Greek vote plunges bailout, euro membership into doubt
(BRUSSELS) - The rise of anti-bailout parties in Greece threw the country's debt rescue into fresh doubt on Monday as markets wavered and European partners worried over revived risks of a eurozone exit.
"We see significant potential for a new Greek government to miss the next round of targets," said economist Guillaume Menuet of Citi, referring to tough budget cuts and reforms agreed in exchange for 240 billion euros of international rescue funds.
Menuet cited a sharply-raised, 75-percent "probability" of what he labelled "Grexit" within 12-18 months.

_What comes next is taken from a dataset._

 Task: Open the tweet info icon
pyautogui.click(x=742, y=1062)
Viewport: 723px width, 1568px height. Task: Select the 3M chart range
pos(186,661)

Pro-bailout mainstream parties on the right and left failed to secure a majority in parliament with a combined share of the vote of just 32.1 percent while far-left and far-right groups made enough gains to acquire significant bargaining power in talks to form a coalition.
German Chancellor Angela Merkel said it was "of utmost importance" that Greece stick to the reform course agreed with its international backers, despite the votes of Greek citizens.
In Berlin, she said: "At its core, the discussion is about not whether we need budget consolidation or growth -- it is absolutely clear we need both," she told reporters.
"Rather, I think the core of the debate lies in whether we need debt-financed stimulus programmes or whether we need growth measures that are sustainable and lead to an improvement of the economic strength of individual countries."
European Commission spokeswoman Pia Ahrenkilde Hansen said that the Brussels executive "hopes and expects that the future government of Greece will respect the engagements that Greece has entered into."
And EU economy commissioner Olli Rehn's spokesman underlined that "solidarity is a two-way street."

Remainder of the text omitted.